* **EXCERPT**
Storage Type Description
HDFS
  • Hadoop Distributed FS (standard FS that comes with Hadoop)
  • All data replicated across multiple instances to ensure durability
  • Can use
    • EC2 Instance Storage → lose data if shut down
    • EBS
EMRFS
  • Implementation of HDFS that stores data on S3
  • Preserve data if cluster is shut down

Types of Clusters

Cluster Type Description
Persistent
  • Runs 24x7 (when continuous analysis is run on data)
  • Better with HDFS
Transient
  • Stopped when not in use
  • Use EMRFS

Access Control

Control Description
Security Groups
  • 2 SGs setup when launching job flows → both don't allow access from external
  • 1 for PRIMARY node: 1 port open for comm with service, 1 port for SSH
  • 1 for SECONDARY nodes: only allows interaction with primary
IAM
  • Can set permissions that allow users other than the default hadoop user to submit jobs
  • If IAM user launches a cluster → cluster hidden from other IAM users

Data Pipeline

Description
  • Process and MOVE data between different AWS storage/services/on-prem, at specific intervals
  • Use Cases
    • BATCH MODE ETL process
    • NOT for continuous data streams (use Kinesis)

Components

Component Description
PIPELINE Schedules and runs tasks according to the pipeline definition & interacts with data stored in data nodes
DATA NODES Locations where the pipeline reads input data or writes output data (can be AWS or on-prem)
ACTIVITIES
  • Executed by the pipeline
  • Represent common scenarios (e.g., moving location)
  • May require additional resources to run (e.g., EMR, EC2)
  • Supports PRECONDITIONS: conditional statements that must be true before an activity can run
  • If it fails, retry is automatic

Import/Export

Description
  • Accelerates transferring large amount of data IN and OUT of AWS using PHYSICAL STORAGE APPLIANCES (bypassing the Internet)
  • Data is copied to a device at the source (AWS or data center), shipped, and then copied to destination
  • Use Cases
    • Storage migration
    • Application migration

Options

Option Description
SNOWBALL
  • Uses Amazon-provided shippable storage appliances
  • Each Snowball is protected by KMS & physically ragged
  • Snowball Edge offers data processing at the edge before that data is returned to AWS
  • Sizes: 50TB, 80TB
  • Features:
    • Import/Export: on premise ↔ S3
    • Encryption enforced
    • Manage jobs via its console
IMPORT/EXPORT DISK
  • Supports transfers data directly onto and off of storage devices you own using Amazon high-speed internal network
  • Features:
    • Import data in S3/Glacier/EBS
    • Export data from S3
    • Encryption is OPTIONAL
    • You buy and maintain your HW devices
    • Can't manage jobs
    • Upper limit of 16TB

* **LISTED ENTRIES**
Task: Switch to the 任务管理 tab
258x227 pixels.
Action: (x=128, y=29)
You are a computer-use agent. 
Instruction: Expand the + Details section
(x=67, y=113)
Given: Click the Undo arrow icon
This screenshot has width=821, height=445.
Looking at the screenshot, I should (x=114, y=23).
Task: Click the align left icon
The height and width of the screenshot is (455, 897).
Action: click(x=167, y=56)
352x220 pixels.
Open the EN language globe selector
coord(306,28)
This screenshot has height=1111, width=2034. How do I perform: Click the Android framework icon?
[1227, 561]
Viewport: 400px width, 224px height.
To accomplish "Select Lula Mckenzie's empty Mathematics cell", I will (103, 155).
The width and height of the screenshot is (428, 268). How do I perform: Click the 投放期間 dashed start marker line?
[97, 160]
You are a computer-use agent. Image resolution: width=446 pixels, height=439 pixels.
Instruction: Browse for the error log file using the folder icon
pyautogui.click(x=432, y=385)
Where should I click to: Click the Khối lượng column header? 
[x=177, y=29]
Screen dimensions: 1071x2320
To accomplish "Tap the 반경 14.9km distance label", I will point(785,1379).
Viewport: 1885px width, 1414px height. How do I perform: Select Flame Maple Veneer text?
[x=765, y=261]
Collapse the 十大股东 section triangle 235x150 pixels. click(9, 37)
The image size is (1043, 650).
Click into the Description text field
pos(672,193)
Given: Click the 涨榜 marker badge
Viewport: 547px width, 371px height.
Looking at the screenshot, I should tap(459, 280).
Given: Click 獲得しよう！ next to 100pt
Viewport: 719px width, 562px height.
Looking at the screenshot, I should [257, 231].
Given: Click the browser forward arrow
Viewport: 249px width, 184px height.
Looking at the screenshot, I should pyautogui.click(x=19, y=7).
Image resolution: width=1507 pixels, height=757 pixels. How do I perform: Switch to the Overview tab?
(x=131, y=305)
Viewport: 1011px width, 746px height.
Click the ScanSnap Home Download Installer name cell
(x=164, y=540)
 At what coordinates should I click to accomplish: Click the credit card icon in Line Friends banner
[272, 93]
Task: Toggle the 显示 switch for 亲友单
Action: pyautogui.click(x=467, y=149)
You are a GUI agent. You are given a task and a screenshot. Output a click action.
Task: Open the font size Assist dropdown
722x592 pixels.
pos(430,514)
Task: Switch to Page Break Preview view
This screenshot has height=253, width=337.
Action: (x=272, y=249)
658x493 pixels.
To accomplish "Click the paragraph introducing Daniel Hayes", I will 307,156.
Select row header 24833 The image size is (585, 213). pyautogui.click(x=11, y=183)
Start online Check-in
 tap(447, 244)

* **SHORT EXERCISE 1**
Revise the stretch of the AWS notes from "Component Description" through "(bypassing the Internet)", replacing "additional resources" with "extra resources".
* **SHORT EXERCISE 2**
Find every line of the listing that contains the string "This" and copy each one; case counts.
The AWS notes and the listing were drawn from unrelated sources.

* **WRITTEN ANSWER 1**
Component Description
PIPELINE Schedules and runs tasks according to the pipeline definition & interacts with data stored in data nodes
DATA NODES Locations where the pipeline reads input data or writes output data (can be AWS or on-prem)
ACTIVITIES
  • Executed by the pipeline
  • Represent common scenarios (e.g., moving location)
  • May require extra resources to run (e.g., EMR, EC2)
  • Supports PRECONDITIONS: conditional statements that must be true before an activity can run
  • If it fails, retry is automatic

Import/Export

Description
  • Accelerates transferring large amount of data IN and OUT of AWS using PHYSICAL STORAGE APPLIANCES (bypassing the Internet)

* **WRITTEN ANSWER 2**
This screenshot has width=821, height=445.
This screenshot has height=1111, width=2034. How do I perform: Click the Android framework icon?
This screenshot has height=253, width=337.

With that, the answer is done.